Update 4-accuracy-benchmarking.md

pareenaverma · web-flow · commit 9422f94ebcbc · 2025-11-17T09:47:27.000-05:00
diff --git a/content/learning-paths/servers-and-cloud-computing/vllm-acceleration/4-accuracy-benchmarking.md b/content/learning-paths/servers-and-cloud-computing/vllm-acceleration/4-accuracy-benchmarking.md
@@ -30,22 +30,26 @@ You should have:
   The quantized model directory (for example, DeepSeek-V2-Lite-w4a8dyn-mse-channelwise) will be used as input for INT4 evaluation.
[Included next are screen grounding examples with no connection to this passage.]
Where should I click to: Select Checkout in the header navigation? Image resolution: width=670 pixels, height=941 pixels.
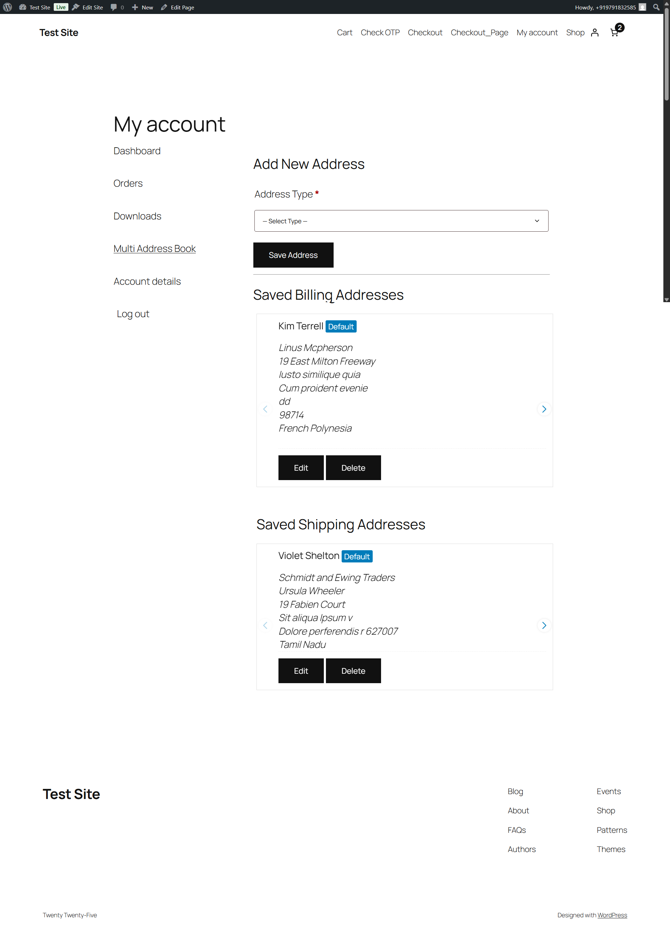(425, 33)
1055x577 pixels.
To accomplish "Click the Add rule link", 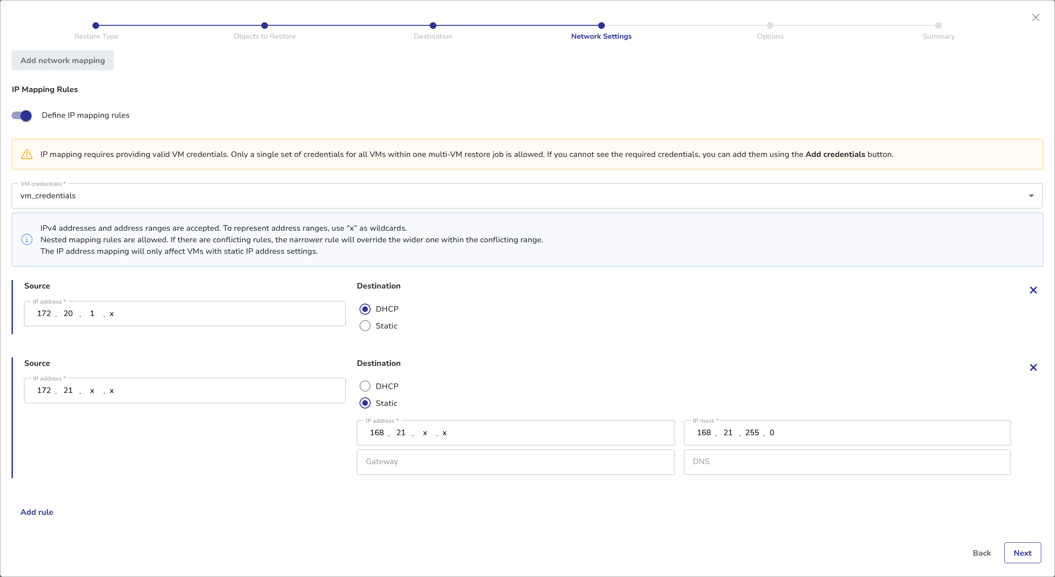I will [x=37, y=512].
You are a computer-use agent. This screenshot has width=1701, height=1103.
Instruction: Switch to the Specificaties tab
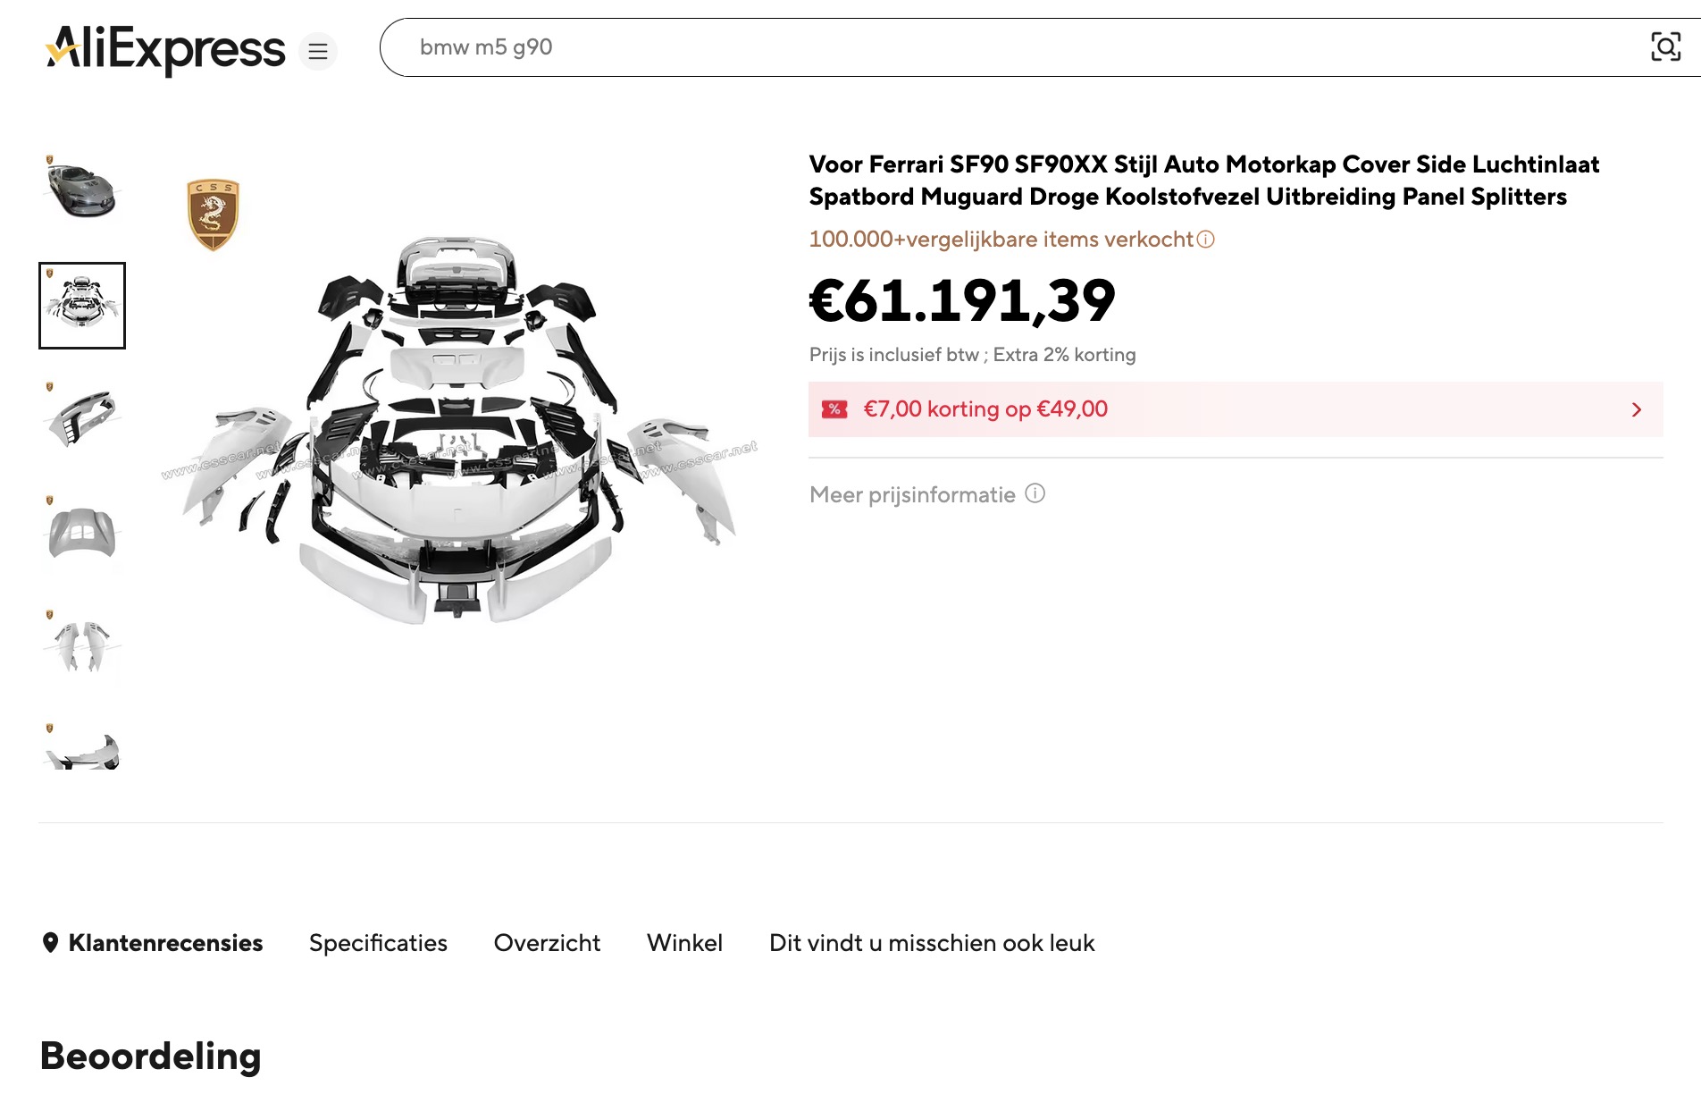click(x=378, y=943)
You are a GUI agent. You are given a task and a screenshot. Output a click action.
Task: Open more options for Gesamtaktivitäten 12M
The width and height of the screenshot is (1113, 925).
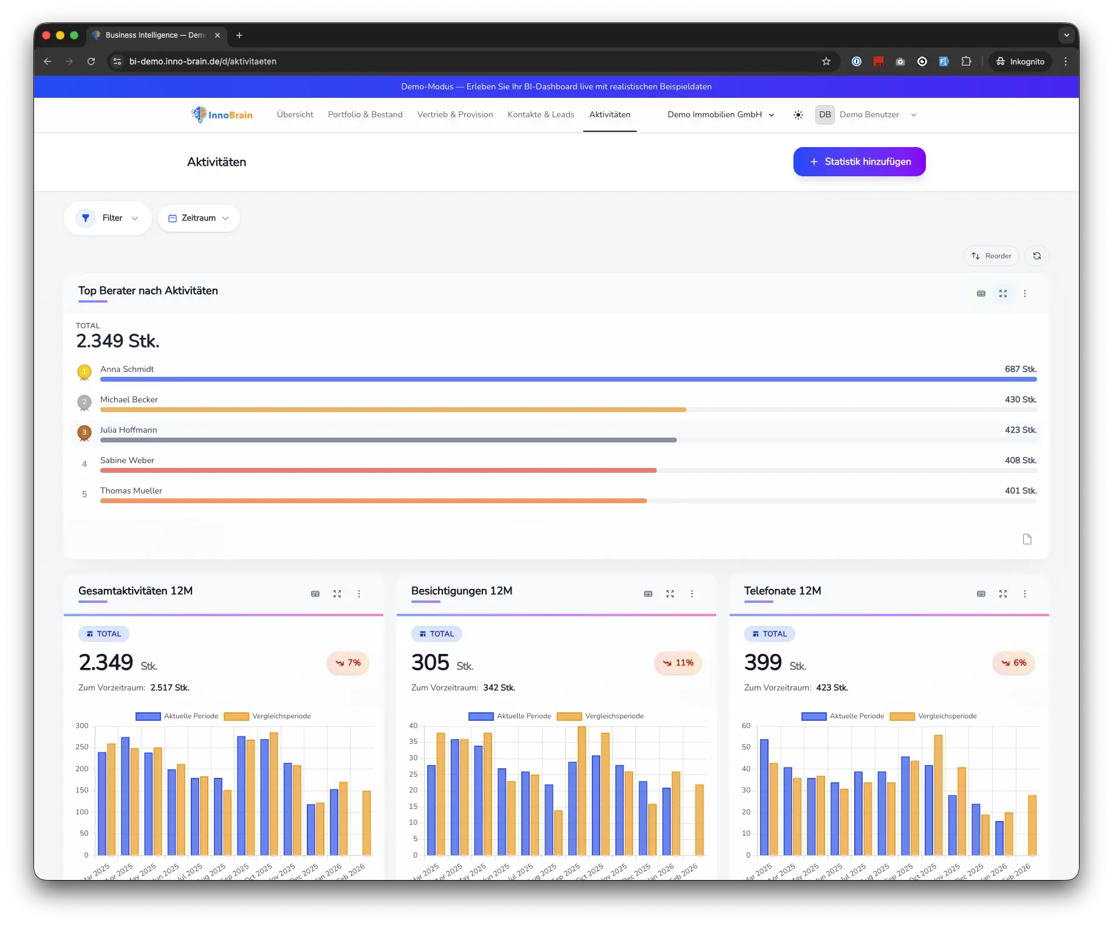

 If you haven’t quantized a model, you can still evaluate your BF16 baseline to establish a reference accuracy.
 
-## Install lm-eval-harness
+## Install LM Evaluation Harness
 
-Install the harness with vLLM extras in your active Python environment:
+You will install the LM Evaluation Harness with vLLM backend support, allowing direct evaluation against your running vLLM server.
+
+Install it inside your active Python environment:
 
 ```bash
 pip install "lm_eval[vllm]"
 pip install ray
 ```
 
 {{% notice Tip %}}
-If your benchmarks include gated models or datasets, run `huggingface-cli login` first so the harness can download what it needs.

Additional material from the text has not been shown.